[[ RECORD EXTRACTS open ]]

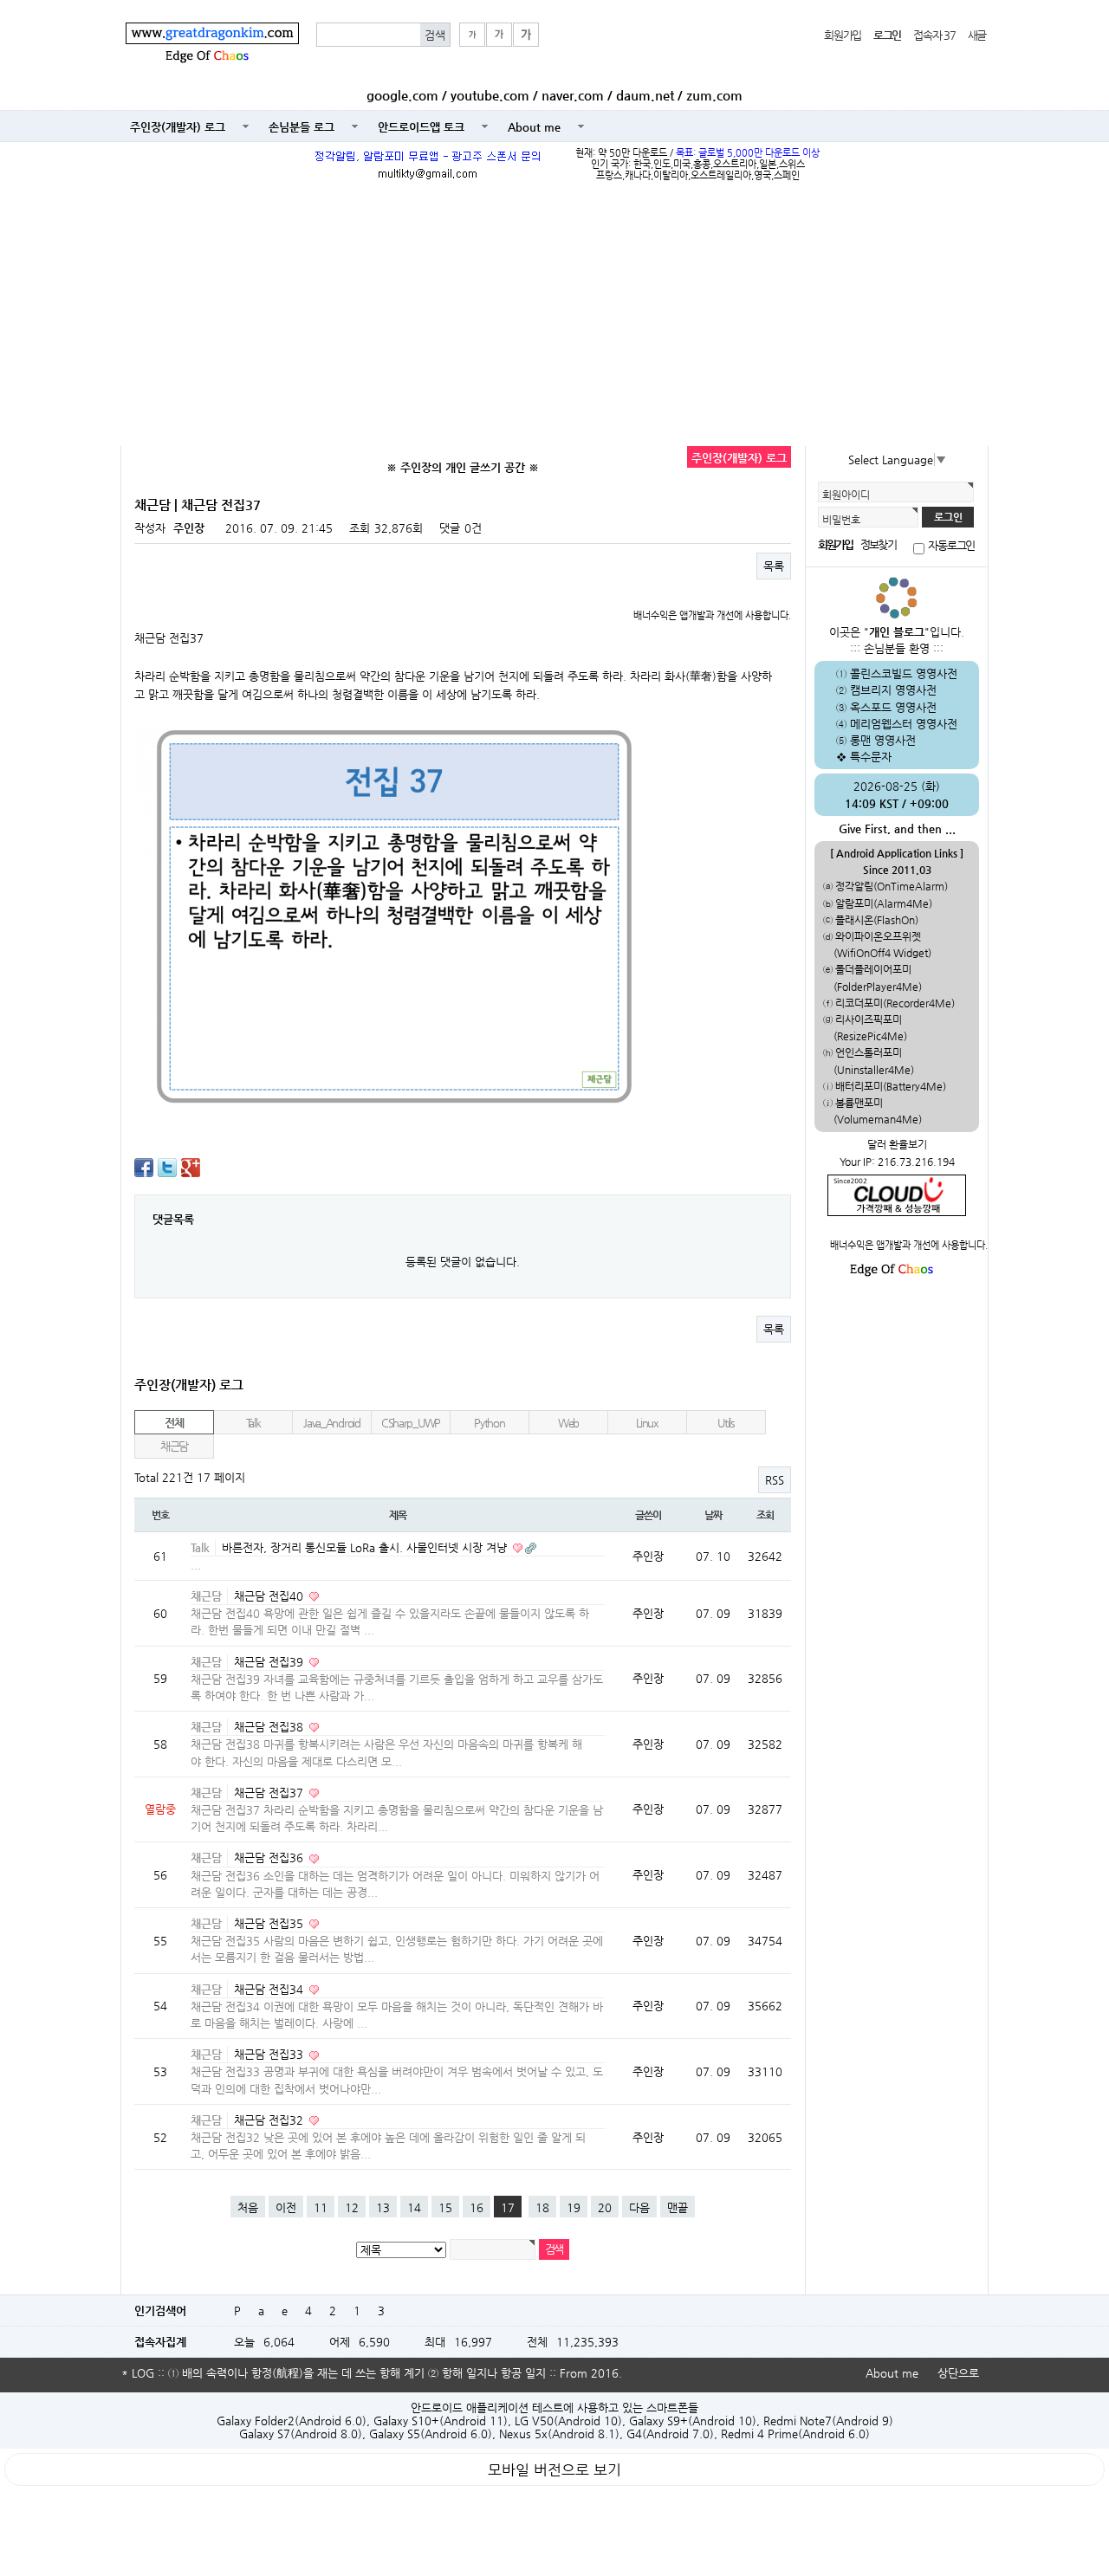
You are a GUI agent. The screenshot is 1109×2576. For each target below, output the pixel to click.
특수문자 (871, 756)
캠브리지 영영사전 (893, 689)
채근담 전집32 (270, 2119)
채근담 (174, 1446)
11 (321, 2207)
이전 (286, 2207)
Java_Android (331, 1422)
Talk (253, 1422)
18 (542, 2207)
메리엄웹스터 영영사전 (903, 723)
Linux (647, 1422)
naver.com (573, 95)
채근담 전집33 (270, 2054)
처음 (247, 2207)
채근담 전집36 (270, 1857)
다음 (639, 2207)
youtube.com (490, 95)
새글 (977, 35)
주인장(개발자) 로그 (177, 126)
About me (534, 126)
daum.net (645, 95)
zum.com (714, 95)
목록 (773, 566)
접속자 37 (934, 35)
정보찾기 (877, 544)
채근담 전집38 (270, 1726)
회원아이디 (846, 495)
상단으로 (958, 2372)
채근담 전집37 (270, 1792)
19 (573, 2207)
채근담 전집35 (270, 1923)
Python (489, 1422)
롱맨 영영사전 (883, 740)
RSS (774, 1479)
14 (414, 2207)
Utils (726, 1422)
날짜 (713, 1515)
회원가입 (842, 35)
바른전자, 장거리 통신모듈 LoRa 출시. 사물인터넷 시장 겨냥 (366, 1547)
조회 (765, 1515)
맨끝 (677, 2207)
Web (568, 1422)
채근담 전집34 (270, 1989)
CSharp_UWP (410, 1422)
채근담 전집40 (270, 1595)
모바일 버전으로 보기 (554, 2470)
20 (605, 2207)
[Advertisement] (554, 316)
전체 (174, 1422)
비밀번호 (841, 520)
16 (476, 2207)
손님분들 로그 (301, 126)
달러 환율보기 (897, 1144)
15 (445, 2207)
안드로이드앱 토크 (421, 126)
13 (383, 2207)
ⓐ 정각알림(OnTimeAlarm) (885, 886)
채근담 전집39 (270, 1661)
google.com (402, 95)
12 (352, 2207)
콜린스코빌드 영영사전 (903, 673)
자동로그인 (951, 546)
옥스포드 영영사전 (893, 707)
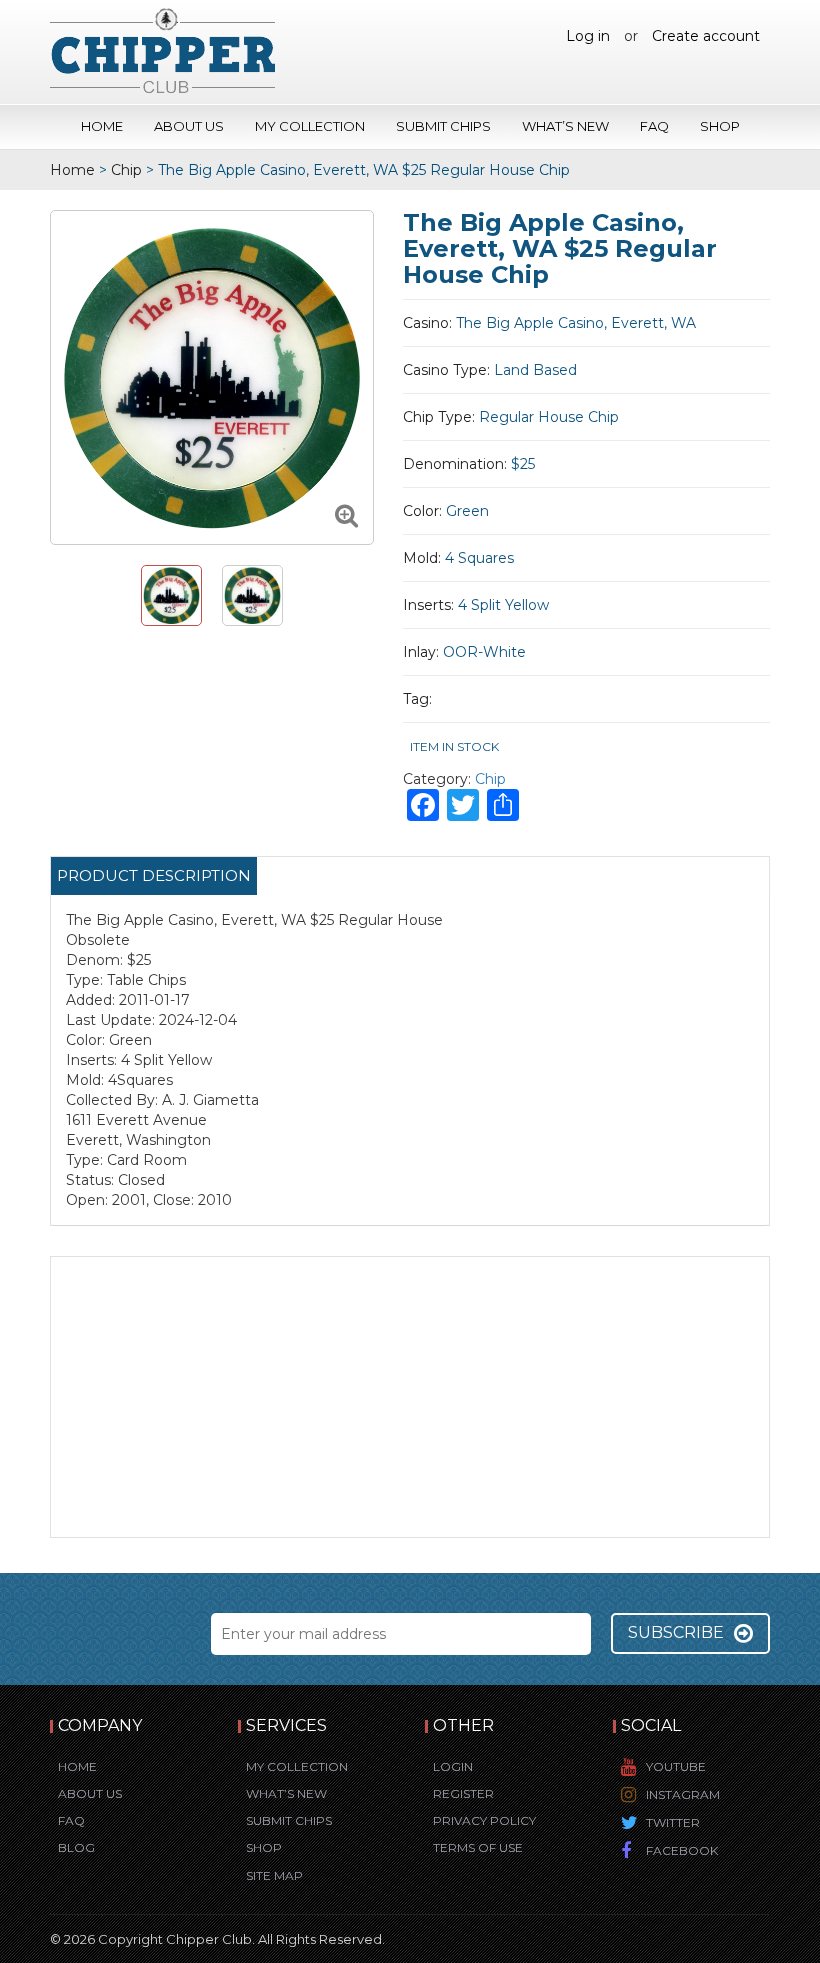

[[ RECORD EXTRACTS closed ]]

▶ WORK INSTRUCTIONS:
Count up the lines of the listing where "영영사전" occurs, and answer with that number only.

▶ SOLUTION FOR THIS TASK:
5